La mia intervista a Fanpage.it. Nel decreto “Aiuti” (DL 50/2022) c’è l’articolo 5 che rappresenta l’apoteosi delle vergogne di come questo Governo, calpesta l’ambiente, la salute e i beni culturali e paesaggistici (in barba alla Costituzione) garantendo con soldi pubblici profitti per i prossimi 20 ANNI alle multinazionali delle fonti fossili.

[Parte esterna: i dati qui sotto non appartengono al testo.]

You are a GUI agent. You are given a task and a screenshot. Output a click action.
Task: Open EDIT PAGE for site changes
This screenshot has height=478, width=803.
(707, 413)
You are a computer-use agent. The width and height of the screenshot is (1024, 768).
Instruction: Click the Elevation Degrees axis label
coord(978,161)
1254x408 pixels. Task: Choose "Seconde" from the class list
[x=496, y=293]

Forse Draghi e i partiti che siedono in Consiglio dei Ministri non hanno ben compreso quali rischi può avere un gigante nel quale vengono stoccati ad enormi pressioni miliardi di mc di gas il tutto nei pressi di città popolare e limitrofi ad altri grossi impianti industriali già soggetti a rischi rilevanti. Qui l’intervista https://www.fanpage.it/.../rigassificatori-senza-limiti.../
La provenienza del GNL sarà prevalentemente da Paesi politicamente instabili e per nulla democratici con i quali Draghi ci sta legando per altri 20 anni. Questo significa che se nei prossimi 20 anni in questi Paesi si svilupperanno altri colpi di Stato, rivoluzioni, guerre (una costante di queste nazioni) avremo nuovamente il problema dell’approvvigionamento del gas.
Il tutto perché:
per favorire le multinazionali del gas il Governo non vuole intraprendere una vera transizione ecologica basata su riqualificazione energetica, rinnovabili e stoccaggi di energia.

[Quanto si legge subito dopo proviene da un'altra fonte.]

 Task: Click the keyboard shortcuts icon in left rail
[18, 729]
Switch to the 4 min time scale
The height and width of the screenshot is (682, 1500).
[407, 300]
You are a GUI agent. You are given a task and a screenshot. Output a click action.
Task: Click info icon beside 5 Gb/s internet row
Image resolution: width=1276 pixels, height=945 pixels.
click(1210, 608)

Per le assurde motivazioni, ad oggi tutte fallimentari, che hanno spinto l’Italia ad intraprendere la politica delle sanzioni nei confronti della Russia nonostante il grande legame di dipendenza (non solo energetica) che i vari Governi italiani negli ultimi 30 anni hanno creato con questo Paese.

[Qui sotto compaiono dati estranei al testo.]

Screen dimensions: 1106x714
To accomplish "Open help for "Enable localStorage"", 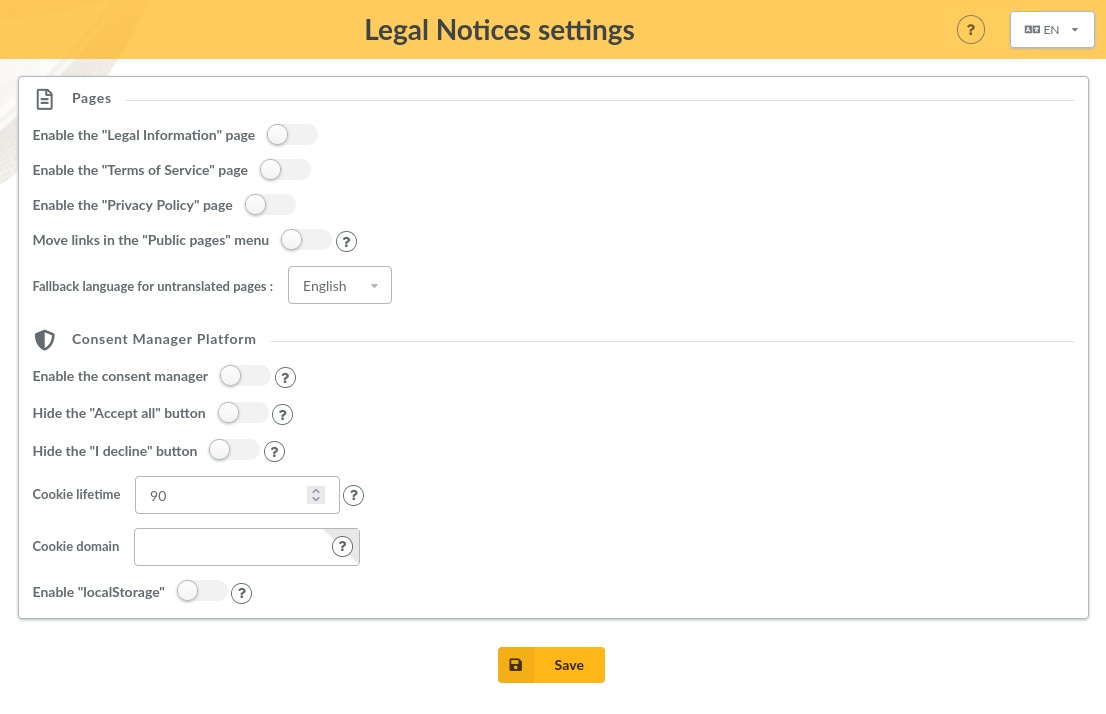I will pyautogui.click(x=242, y=593).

Il risultato è alquanto prevedibile e tutti gli indicatori ci dicono che:
L’Italia si sta legando ancora di più e per ancora più tempo alle fonti fossili.
i profitti delle multinazionali dei fossili li pagheranno gli italiani
la nostra economia sta sprofondando nel baratro.
le sanzioni producono danni inferiori alla Russia rispetto a quelli che sta subendo e subirà l’Italia.